Dickinson is currently in production on a series of four biopics about the Beatles directed by Sam Mendes — he’s playing John Lennon. But he hopes to keep writing and directing and has a new idea (which he won’t share with me). “I think I need to sit on it a bit and see how it develops,” he says. “I won’t have time in the next year but I will eventually.”
Dillane, meanwhile, is shooting a new adaptation of Jane Austen’s “Sense and Sensibility,” playing John Willoughby. He can no longer hear Mike’s voice inside of him. “Again, this sounds mental, but there was a physical leaving of my body,” Dillane says, with mixed relief and sadness. “I felt him go and I didn’t have to live with him rattling around in my head every day.”
As our interview comes to a close, Dickinson sits up to attention. “I think despite all of the hard themes and hard experiences we’re talking about, what’s important to know is that we also had a good time,” he says. “There was a lot of love, a lot of friendship, laughter at times. And I think that spirit shows in the film.”

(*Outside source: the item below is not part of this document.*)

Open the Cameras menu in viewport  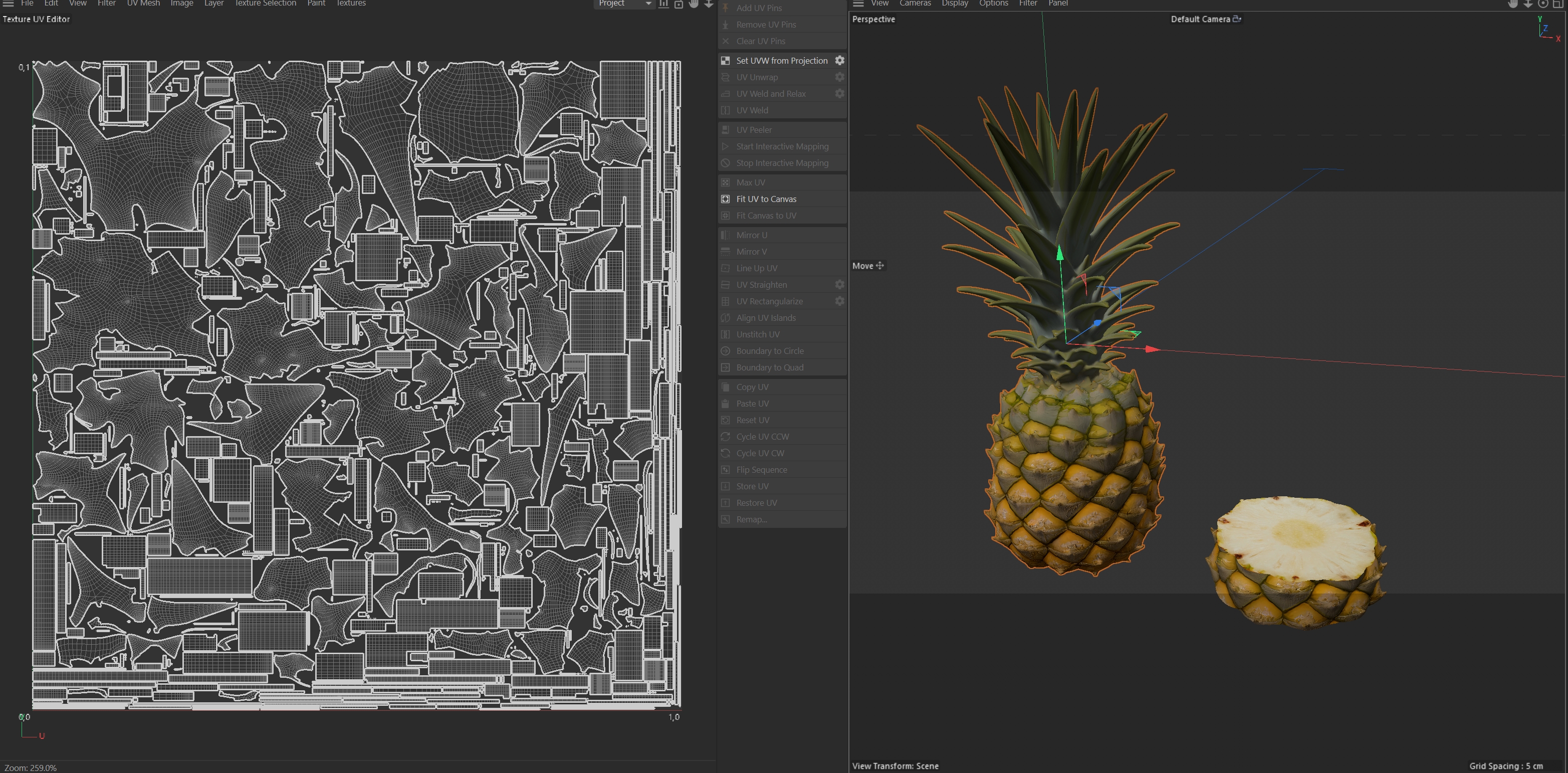(x=915, y=4)
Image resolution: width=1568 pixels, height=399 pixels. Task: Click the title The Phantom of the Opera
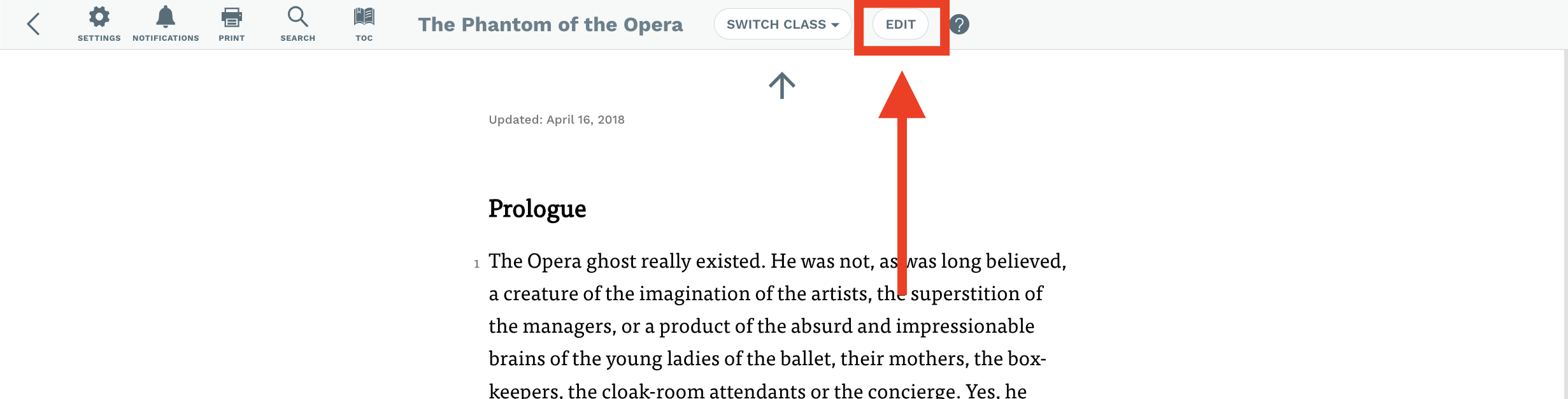(x=550, y=24)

He pauses and then adds, “I’ve been making short films since I was a kid. That is the best thing, when you can get on your level of excitement and build something and get everyone to feel the same way that you do about it.”
“I could feel that, absolutely,” Dillane says. “It did feel like coming to work and playing like kids. We tried things and did things and it was like playing.”
“Urchin” is a challenging film, hovering between hope and desperation. You want Mike to be OK, even if the reality of his circumstances resists an easy ending. It may yield conversation or perhaps a longer look at the homeless person you pass on the street.
But Dickinson and Dillane want the viewer to feel whatever they feel. There are no easy answers.
“We weren’t trying to preach anything,” Dillane says. “Because if you’re preaching something, it’s like you’re somehow better off. There is nothing to preach. It is what it is.”